Madri: crise resgata banheiros públicos para pessoas sem água
A crise na Espanha está trazendo de volta o antigo hábito de frequentar banhos públicos em Madri, onde duas "Casas de Banhos" municipais oferecem 20 minutos de ducha por meio euro (cerca de R$ 1,25) para aqueles que não podem tomar banho na própria casa ou vivem na rua.
Toalha e sabão é o mínimo que os usuários devem levar consigo, mulheres e homens, além de xampu e outros produtos que quiserem.
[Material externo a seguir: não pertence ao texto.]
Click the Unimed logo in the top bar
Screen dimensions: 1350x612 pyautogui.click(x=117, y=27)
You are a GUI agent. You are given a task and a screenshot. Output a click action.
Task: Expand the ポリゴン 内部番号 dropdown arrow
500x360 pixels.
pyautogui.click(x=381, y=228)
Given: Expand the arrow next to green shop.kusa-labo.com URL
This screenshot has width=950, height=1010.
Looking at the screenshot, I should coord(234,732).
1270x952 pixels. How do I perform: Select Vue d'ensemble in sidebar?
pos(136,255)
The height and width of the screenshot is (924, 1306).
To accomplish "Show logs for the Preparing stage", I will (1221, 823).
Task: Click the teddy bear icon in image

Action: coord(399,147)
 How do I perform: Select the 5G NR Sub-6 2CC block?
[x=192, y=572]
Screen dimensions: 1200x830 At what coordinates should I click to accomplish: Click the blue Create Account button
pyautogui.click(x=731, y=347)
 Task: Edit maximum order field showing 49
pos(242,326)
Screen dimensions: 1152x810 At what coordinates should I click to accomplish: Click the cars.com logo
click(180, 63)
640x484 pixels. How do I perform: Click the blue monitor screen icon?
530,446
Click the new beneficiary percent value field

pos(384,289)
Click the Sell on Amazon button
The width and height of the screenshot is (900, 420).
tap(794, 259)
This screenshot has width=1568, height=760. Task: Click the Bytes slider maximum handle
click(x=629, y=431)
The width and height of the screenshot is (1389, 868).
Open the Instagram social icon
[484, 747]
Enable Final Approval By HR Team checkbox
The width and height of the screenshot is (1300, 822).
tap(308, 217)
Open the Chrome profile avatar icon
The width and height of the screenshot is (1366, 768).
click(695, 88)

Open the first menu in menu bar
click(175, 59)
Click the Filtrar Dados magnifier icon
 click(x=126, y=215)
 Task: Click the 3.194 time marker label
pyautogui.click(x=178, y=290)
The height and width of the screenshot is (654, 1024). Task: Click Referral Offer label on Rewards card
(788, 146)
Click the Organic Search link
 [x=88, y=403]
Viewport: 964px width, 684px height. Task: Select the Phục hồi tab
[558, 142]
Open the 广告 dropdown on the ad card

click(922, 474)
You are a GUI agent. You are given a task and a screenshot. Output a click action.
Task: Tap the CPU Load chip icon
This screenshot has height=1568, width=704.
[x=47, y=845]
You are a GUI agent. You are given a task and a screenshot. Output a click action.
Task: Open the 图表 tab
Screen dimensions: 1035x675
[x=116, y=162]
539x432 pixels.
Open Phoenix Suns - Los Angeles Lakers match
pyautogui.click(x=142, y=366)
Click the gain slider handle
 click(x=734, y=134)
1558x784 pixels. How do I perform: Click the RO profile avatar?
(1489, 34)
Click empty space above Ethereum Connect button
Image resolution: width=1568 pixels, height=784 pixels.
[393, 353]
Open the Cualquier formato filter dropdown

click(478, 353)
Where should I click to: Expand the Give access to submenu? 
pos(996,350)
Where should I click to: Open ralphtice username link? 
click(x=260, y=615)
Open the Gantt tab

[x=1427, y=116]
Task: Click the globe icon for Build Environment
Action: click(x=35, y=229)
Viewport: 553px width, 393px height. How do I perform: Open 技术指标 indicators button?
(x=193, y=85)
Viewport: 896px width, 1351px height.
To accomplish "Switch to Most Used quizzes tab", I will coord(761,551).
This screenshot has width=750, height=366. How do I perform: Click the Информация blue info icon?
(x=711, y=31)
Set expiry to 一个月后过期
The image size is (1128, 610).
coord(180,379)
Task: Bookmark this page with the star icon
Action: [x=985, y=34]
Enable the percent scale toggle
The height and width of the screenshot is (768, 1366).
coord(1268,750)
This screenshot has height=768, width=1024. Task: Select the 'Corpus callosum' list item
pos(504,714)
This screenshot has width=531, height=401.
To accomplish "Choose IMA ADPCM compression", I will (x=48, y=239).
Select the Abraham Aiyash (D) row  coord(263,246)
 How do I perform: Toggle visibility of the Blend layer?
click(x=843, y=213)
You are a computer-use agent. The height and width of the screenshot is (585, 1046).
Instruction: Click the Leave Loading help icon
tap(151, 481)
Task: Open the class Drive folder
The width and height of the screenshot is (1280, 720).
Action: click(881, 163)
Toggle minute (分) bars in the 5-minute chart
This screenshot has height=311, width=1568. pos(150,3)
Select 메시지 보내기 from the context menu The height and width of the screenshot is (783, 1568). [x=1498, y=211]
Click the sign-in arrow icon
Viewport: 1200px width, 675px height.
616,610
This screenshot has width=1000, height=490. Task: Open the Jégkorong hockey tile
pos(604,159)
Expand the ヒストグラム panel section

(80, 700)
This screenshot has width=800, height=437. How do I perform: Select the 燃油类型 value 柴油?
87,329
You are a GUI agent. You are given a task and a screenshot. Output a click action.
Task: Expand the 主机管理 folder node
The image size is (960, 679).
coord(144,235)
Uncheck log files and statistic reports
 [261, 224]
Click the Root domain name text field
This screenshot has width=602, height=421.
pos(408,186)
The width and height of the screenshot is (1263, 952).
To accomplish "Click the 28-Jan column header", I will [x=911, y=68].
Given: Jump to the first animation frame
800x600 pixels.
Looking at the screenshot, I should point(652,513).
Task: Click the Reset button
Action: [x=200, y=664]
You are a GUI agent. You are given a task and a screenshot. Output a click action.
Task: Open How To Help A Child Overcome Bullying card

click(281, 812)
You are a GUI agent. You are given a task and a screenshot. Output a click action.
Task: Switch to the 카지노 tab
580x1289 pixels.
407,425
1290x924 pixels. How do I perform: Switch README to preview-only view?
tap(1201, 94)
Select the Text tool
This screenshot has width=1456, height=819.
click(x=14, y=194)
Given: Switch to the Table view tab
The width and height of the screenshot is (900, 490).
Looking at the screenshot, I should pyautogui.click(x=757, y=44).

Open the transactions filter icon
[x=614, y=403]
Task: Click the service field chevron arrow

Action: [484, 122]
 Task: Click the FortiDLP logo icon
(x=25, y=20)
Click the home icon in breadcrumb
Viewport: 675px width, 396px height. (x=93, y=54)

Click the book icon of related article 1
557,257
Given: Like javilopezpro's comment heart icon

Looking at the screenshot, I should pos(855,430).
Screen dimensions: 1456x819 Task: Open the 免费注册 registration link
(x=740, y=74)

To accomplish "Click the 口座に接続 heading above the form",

As Casas são equipadas com instalações modernas e são localizadas em dois bairros centrais da capital espanhola.
"Água!", "Quatorze!", "Oito!", é comum ouvir esses gritos vindos do chuveiro para que os funcionários ativem a água de cada cabine e comecem a contar os 20 minutos a que o banhista tem direito. É importante aproveitar até a última gota.
Há três semanas o serviço custava 15 centavos de euro (cerca de R$ 0,40), mas um aumento de 233% na demanda elevou os preços.
"Para vocês que têm trabalho, isso parece pouco, mas para mim é muito dinheiro; me deixem em paz", disse à Agência Efe um homem búlgaro muito mal-humorado que acabava de sair de um dos banhos.
Makelele, um senegalês que mora em um apartamento compartilhado, explica, mais bem-humorado, que na sua casa não se usa o chuveiro "porque não está limpo" e por isso vai tomar banho ali todos os dias.
"Não acho justo que tenham subido o preço", lamenta o senegalês, que depois de alguns segundos acrescenta "bom, a vida é assim..." E antes de ir trabalhar insiste em dizer que os funcionários da Casa de Banhos são muito simpáticos.
Não se pode tomar dois banhos seguidos. As regras da Casa também não permitem lavar roupa ou ficar nos corredores. Além disso, só pode entrar uma pessoa por cabine, na qual também há espaço seco para deixar a roupa e demais pertences.
O tempo médio de permanência é de uma hora e meia porque, antes ou depois da ducha, as pessoas ficam um momento na área de lavabos para cortar o cabelo, se pentear ou barbear.
As instalações são desinfetadas permanentemente e as duchas são limpas após cada uso. As cabines não são luxuosas mas são muito amplas e modernas, revestidas com mármore ou azulejo com um aspecto cuidado, luminoso e limpo.
Víctor, um trabalhador espanhol, aparece no local várias manhãs para tomar banho e de quebra economizar na conta de gás.
Um dos funcionários, Ángel Sánchez, oferece detalhes do serviço: aparecem espanhóis e estrangeiros de muitas nacionalidades, como poloneses e romenos, "que gostam de se lavar com água muito quente". Os romenos costumam comparecer nas segunda-feira e os marroquinos ou cidadãos de países árabes nas sextas-feiras.
Há um detalhe que surpreende Sánchez: "A maioria dos indigentes toma banho diariamente, muito mais do que as pessoas pensam".
Ángel e Inmaculada Gómez, encarregada de outro banho, concordam ao explicar por que vão poucas mulheres - dizem que elas vivem menos na rua, ou costumam estar em abrigos ou "porque preferem tomar banho na casa de amigas".
Inmaculada mostra as estatísticas: cerca de oito mil pessoas por mês, 90% de homens não espanhóis entre 40 e 60 anos. No total, foram 97.920 usuários em 2011.
A encarregada destaca que no último ano "triplicou" o número de romenos que vão tomar banho, "sempre aos domingos, em grupos de até 40 pessoas que chegam com muita animação, mas não incomodam".
O público de múltiplas nacionalidades é uma das características dos usuários destes banhos, e entre os espanhóis, como observa o senegalês Mekelele, "dá pra notar que alguns deles não estariam aqui se não houvesse crise".